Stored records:

[Start of Attachment]

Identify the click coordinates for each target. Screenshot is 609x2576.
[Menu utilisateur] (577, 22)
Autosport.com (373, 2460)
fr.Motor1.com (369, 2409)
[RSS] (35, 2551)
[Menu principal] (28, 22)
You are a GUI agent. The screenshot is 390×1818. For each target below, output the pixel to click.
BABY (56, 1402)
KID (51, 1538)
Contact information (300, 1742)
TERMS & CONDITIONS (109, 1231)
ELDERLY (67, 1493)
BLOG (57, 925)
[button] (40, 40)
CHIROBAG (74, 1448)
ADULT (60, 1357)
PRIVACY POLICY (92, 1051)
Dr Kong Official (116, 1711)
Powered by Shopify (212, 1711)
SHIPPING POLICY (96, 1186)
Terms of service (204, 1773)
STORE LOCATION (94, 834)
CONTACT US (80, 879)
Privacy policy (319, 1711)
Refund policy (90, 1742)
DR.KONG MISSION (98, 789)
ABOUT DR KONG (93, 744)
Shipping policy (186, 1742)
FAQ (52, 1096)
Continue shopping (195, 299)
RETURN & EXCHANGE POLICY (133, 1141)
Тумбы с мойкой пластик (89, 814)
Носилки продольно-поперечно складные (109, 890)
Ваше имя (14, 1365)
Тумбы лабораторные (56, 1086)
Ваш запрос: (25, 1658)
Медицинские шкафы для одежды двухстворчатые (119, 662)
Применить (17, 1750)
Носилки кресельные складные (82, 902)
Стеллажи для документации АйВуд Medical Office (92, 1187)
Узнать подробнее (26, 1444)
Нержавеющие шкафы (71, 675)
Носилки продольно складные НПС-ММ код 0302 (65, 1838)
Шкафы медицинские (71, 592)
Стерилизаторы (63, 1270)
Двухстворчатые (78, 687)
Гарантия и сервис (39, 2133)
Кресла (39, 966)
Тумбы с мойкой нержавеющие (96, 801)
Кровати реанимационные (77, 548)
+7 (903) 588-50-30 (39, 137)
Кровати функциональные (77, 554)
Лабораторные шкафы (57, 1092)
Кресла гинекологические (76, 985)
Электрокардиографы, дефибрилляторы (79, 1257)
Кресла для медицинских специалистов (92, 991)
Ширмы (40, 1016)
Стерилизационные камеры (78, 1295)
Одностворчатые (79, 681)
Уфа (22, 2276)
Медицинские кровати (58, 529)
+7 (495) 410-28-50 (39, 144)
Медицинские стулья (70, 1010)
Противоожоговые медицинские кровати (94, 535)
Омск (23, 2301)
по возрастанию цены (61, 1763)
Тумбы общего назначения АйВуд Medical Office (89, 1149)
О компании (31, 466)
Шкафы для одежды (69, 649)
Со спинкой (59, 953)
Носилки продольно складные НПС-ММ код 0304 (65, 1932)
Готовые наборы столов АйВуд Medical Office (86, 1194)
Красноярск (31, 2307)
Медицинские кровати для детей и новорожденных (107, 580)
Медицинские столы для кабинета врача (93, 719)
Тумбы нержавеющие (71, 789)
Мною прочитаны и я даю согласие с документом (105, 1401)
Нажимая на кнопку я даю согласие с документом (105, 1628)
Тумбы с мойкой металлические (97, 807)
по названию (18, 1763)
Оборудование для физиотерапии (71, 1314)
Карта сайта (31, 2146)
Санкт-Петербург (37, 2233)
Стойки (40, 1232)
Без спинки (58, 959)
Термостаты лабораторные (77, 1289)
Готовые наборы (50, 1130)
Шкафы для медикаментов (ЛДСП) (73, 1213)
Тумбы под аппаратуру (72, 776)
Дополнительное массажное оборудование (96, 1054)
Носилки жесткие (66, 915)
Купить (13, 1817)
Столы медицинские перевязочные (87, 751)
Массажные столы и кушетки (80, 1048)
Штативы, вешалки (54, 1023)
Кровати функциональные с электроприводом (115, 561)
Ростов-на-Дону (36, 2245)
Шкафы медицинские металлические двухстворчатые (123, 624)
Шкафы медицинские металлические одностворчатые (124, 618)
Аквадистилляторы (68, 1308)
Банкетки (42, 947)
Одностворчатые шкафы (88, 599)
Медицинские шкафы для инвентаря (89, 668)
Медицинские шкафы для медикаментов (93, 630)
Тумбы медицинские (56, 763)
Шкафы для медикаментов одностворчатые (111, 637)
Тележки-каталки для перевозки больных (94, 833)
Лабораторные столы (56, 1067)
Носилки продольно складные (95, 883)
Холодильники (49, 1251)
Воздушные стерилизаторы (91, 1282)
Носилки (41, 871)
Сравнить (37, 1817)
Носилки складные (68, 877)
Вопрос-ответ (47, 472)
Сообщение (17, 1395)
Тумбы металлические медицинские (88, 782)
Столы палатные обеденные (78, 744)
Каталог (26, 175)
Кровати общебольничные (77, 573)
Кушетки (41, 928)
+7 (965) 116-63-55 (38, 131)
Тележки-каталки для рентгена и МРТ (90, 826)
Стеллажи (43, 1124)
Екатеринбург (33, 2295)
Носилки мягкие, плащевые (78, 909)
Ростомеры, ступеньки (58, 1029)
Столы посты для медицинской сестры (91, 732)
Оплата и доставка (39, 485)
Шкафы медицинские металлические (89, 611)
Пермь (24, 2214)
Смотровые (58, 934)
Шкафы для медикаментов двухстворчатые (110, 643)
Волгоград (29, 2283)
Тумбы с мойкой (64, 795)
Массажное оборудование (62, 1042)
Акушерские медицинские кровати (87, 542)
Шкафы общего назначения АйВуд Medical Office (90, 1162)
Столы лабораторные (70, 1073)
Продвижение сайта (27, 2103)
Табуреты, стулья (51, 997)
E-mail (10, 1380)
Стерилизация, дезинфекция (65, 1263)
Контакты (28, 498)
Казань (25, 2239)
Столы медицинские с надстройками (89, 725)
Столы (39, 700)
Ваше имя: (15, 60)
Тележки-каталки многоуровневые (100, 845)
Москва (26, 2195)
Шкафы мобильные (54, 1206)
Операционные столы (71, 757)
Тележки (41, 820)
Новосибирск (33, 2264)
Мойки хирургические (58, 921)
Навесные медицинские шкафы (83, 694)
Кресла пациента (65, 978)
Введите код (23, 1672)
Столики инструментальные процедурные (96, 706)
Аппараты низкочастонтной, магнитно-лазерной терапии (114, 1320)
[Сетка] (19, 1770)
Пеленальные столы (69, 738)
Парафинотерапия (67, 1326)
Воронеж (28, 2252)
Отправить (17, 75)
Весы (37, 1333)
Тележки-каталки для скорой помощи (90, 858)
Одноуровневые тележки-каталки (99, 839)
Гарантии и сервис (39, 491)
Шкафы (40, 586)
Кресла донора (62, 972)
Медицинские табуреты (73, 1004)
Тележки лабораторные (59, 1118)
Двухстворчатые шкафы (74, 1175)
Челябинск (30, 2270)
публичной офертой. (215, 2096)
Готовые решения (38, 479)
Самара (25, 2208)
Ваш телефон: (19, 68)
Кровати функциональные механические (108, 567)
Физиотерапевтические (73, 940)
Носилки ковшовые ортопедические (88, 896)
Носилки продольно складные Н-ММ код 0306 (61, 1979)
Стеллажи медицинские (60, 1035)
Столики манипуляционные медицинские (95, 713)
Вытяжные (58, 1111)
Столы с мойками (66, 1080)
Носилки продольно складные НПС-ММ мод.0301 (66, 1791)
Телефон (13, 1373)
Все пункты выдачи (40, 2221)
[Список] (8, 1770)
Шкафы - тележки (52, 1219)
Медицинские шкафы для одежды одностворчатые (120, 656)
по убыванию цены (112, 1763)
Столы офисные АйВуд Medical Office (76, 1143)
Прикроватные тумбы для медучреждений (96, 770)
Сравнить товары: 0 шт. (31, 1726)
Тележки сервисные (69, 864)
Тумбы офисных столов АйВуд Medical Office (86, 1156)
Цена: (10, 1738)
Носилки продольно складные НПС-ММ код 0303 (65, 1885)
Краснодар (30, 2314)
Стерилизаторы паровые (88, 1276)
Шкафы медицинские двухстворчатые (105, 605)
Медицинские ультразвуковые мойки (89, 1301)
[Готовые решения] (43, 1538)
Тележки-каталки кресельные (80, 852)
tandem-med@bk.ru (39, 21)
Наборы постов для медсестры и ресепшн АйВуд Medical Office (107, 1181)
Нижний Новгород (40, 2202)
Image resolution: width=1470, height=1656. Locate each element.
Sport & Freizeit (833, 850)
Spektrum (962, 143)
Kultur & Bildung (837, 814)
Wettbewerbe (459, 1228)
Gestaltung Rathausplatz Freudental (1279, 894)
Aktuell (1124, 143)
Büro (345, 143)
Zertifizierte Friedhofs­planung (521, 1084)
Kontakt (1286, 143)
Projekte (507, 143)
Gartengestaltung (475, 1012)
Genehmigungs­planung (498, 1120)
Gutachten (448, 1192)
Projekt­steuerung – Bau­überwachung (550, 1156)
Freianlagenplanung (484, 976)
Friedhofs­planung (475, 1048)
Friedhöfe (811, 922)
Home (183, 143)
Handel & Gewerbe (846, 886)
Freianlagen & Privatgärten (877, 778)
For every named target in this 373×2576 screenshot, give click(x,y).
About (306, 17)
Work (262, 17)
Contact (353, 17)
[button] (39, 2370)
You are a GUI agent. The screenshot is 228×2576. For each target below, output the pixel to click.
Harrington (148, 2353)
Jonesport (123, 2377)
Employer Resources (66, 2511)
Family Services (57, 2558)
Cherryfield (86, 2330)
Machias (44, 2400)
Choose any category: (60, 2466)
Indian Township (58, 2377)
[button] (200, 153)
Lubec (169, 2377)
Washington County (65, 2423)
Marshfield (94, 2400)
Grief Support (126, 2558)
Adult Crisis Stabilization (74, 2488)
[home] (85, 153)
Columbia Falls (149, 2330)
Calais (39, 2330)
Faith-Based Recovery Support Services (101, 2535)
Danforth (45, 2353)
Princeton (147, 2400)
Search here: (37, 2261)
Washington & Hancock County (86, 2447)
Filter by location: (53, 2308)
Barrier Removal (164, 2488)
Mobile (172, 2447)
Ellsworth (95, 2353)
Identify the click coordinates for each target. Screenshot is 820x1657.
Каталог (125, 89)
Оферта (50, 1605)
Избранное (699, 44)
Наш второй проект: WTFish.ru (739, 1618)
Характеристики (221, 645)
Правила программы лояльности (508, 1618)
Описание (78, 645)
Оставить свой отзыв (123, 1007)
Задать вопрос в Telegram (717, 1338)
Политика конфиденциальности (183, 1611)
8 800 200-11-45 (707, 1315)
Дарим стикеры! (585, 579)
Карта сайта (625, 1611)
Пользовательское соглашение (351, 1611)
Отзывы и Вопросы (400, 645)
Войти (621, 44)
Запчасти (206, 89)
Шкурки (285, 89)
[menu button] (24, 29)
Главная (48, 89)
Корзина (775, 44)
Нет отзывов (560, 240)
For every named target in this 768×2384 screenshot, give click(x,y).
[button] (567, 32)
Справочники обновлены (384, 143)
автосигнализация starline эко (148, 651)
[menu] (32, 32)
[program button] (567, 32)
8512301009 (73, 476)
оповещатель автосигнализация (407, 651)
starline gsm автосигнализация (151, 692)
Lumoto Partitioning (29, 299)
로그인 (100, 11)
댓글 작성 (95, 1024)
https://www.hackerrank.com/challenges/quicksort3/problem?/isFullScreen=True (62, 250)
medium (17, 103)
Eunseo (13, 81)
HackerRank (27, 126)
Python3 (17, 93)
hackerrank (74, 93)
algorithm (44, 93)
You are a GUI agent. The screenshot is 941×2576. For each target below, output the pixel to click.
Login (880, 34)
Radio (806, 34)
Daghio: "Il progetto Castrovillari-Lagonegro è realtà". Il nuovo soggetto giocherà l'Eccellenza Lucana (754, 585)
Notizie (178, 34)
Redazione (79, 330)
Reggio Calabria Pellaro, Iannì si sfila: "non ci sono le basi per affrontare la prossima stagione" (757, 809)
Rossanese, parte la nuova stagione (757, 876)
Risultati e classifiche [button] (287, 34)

[End of Attachment]

• _Your instructions_:
Please set down again, word for word, only the lines from the start of the entries through the line with "Contact information (300, 1742)", both ends included.

• _Task output_:
Identify the click coordinates for each target. Screenshot is 609x2576.
[Menu utilisateur] (577, 22)
Autosport.com (373, 2460)
fr.Motor1.com (369, 2409)
[RSS] (35, 2551)
[Menu principal] (28, 22)
You are a GUI agent. The screenshot is 390×1818. For each target below, output the pixel to click.
BABY (56, 1402)
KID (51, 1538)
Contact information (300, 1742)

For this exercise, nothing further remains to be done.